Written request. Rewrite all of the entries below, changing "email timestamp" to "message timestamp" and keeping everything else the same. Leave the pictures out.

Available records.
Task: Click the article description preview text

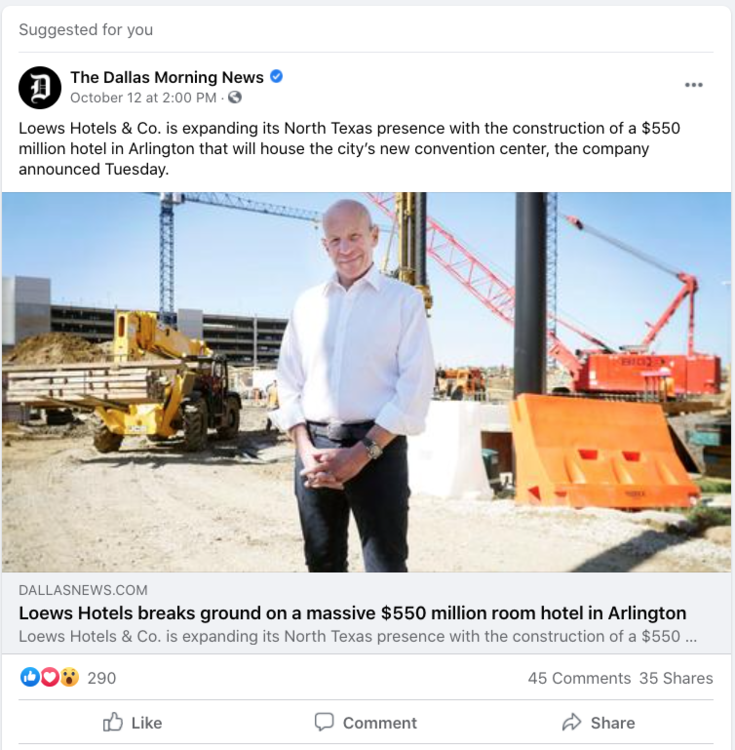Action: 358,636
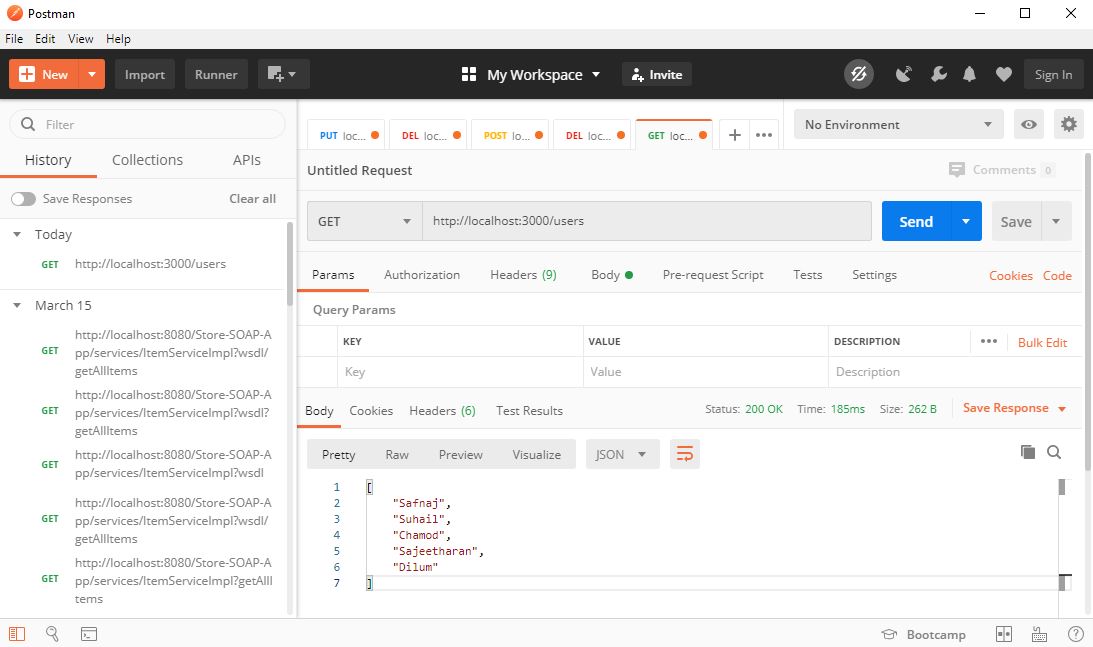Viewport: 1093px width, 647px height.
Task: Click the Send button
Action: pos(915,221)
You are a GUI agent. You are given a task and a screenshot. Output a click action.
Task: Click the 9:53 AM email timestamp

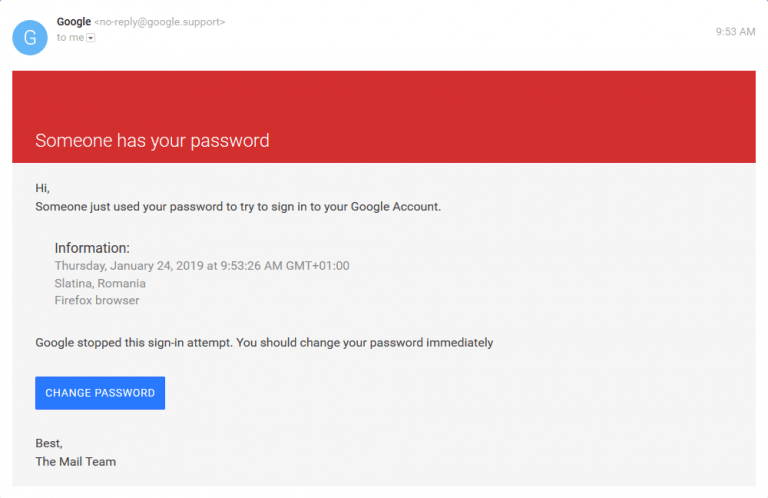point(735,32)
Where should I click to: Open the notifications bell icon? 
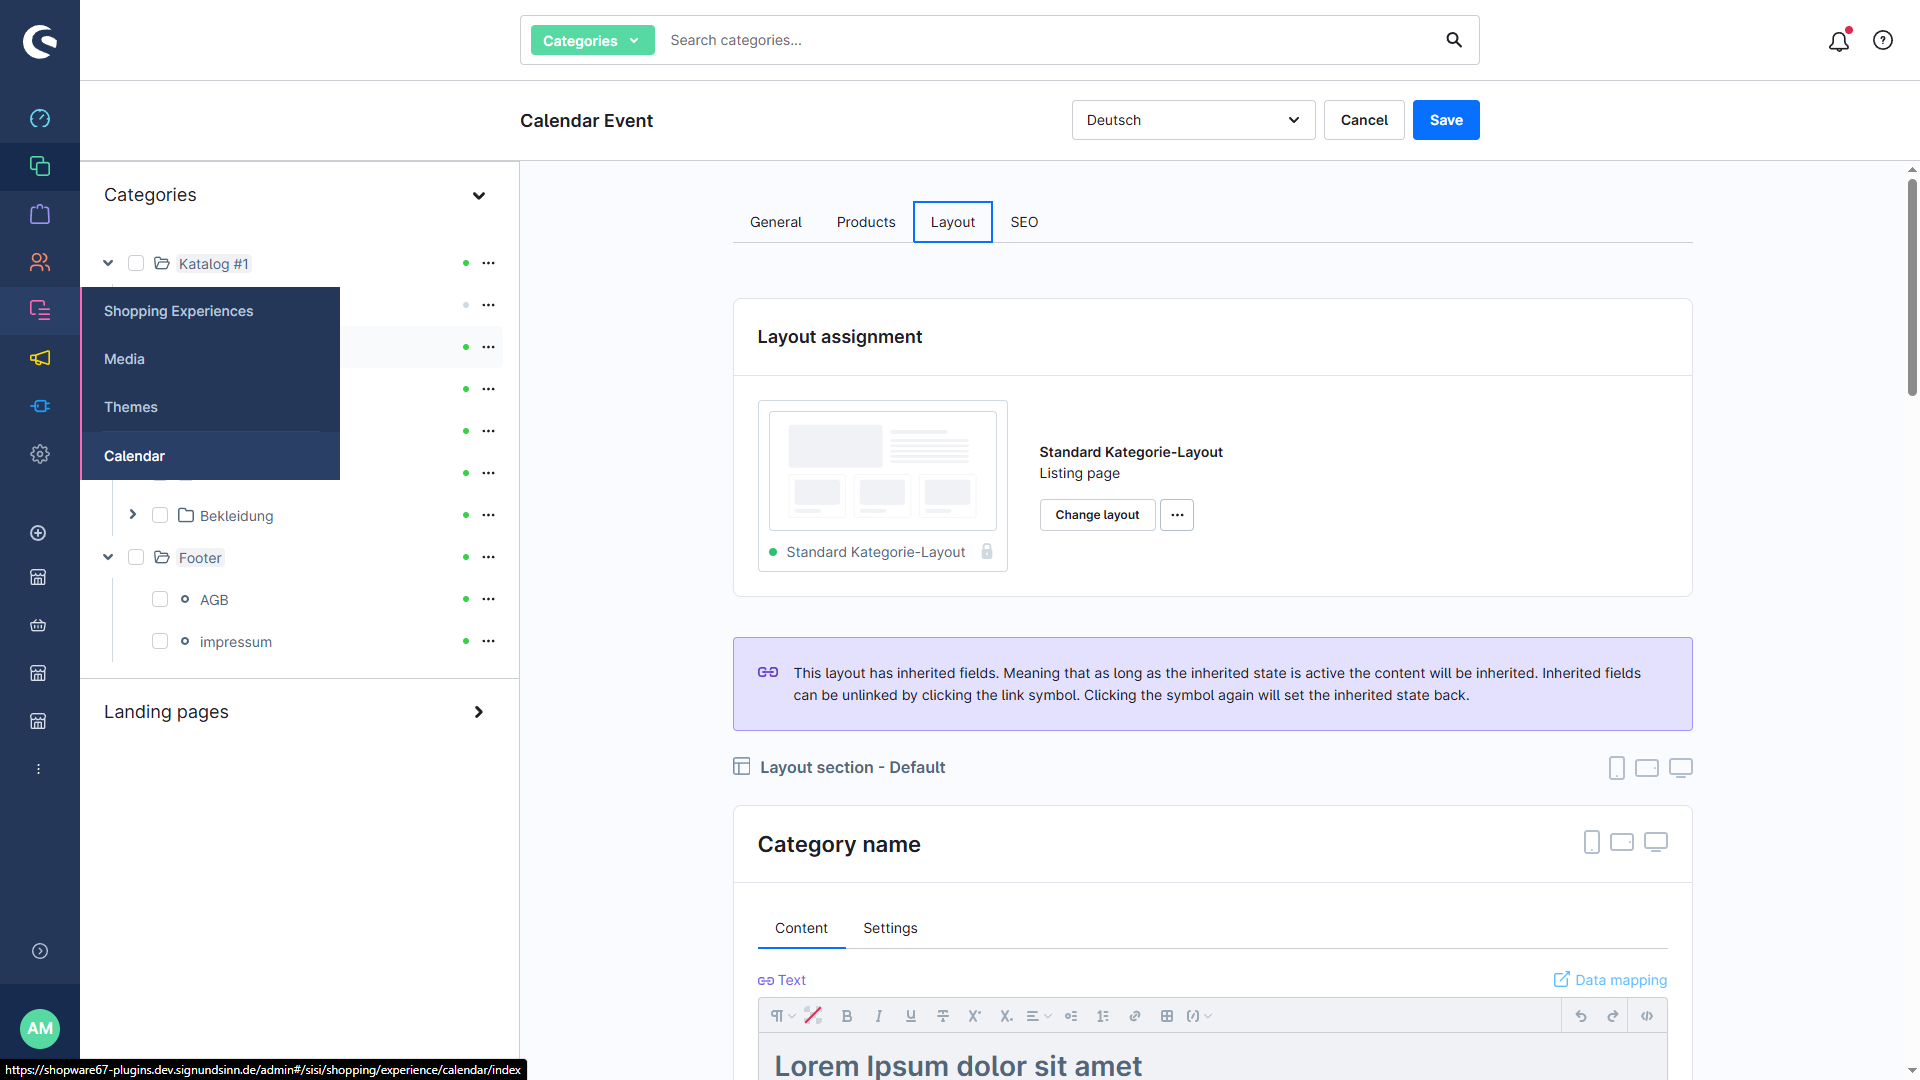coord(1838,41)
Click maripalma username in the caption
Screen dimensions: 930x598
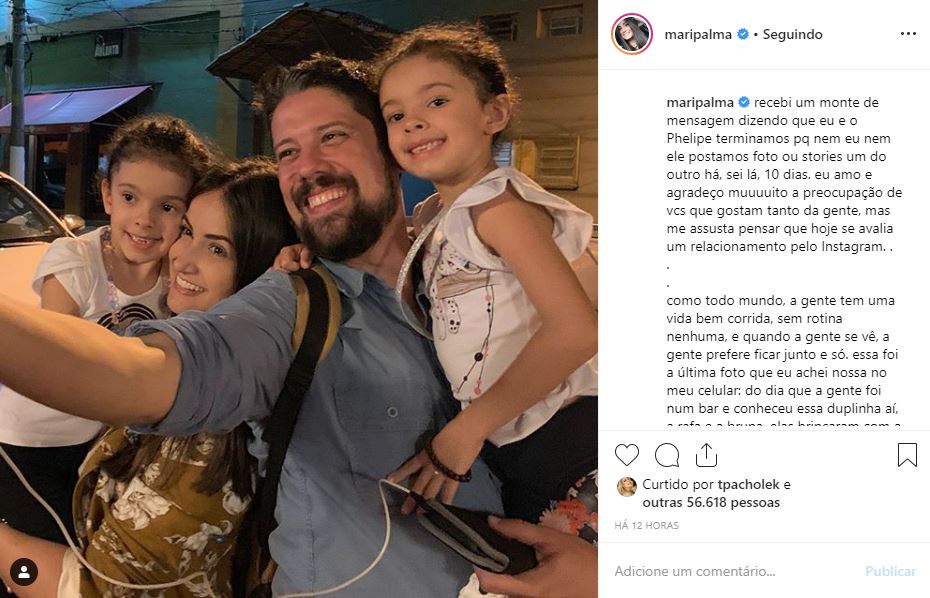coord(700,102)
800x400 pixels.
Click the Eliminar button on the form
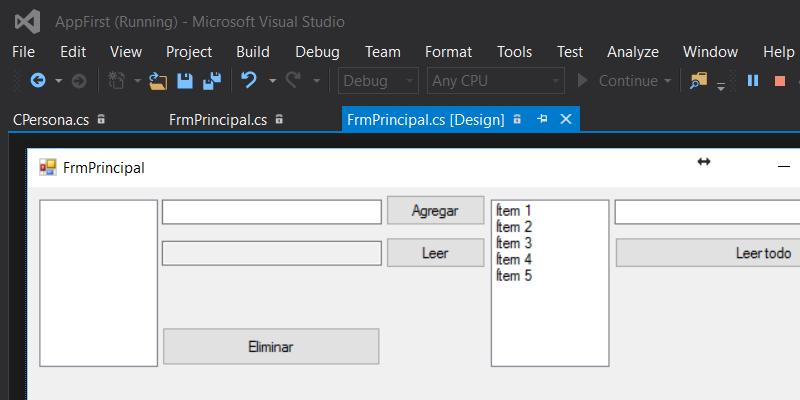tap(271, 347)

Answer for this exercise.
Task: Click the article description preview text

Action: 358,636
Viewport: 1093px width, 647px height.
Task: Click the Send button
Action: pos(915,221)
You are a GUI agent. You are given a task and a screenshot. Output a click action.
Task: Click the 9:53 AM message timestamp

point(735,32)
Where should I click to: Open the notifications bell icon? 
coord(1838,41)
Click maripalma username in the caption
Screen dimensions: 930x598
coord(700,102)
800x400 pixels.
Click the Eliminar button on the form
tap(271, 347)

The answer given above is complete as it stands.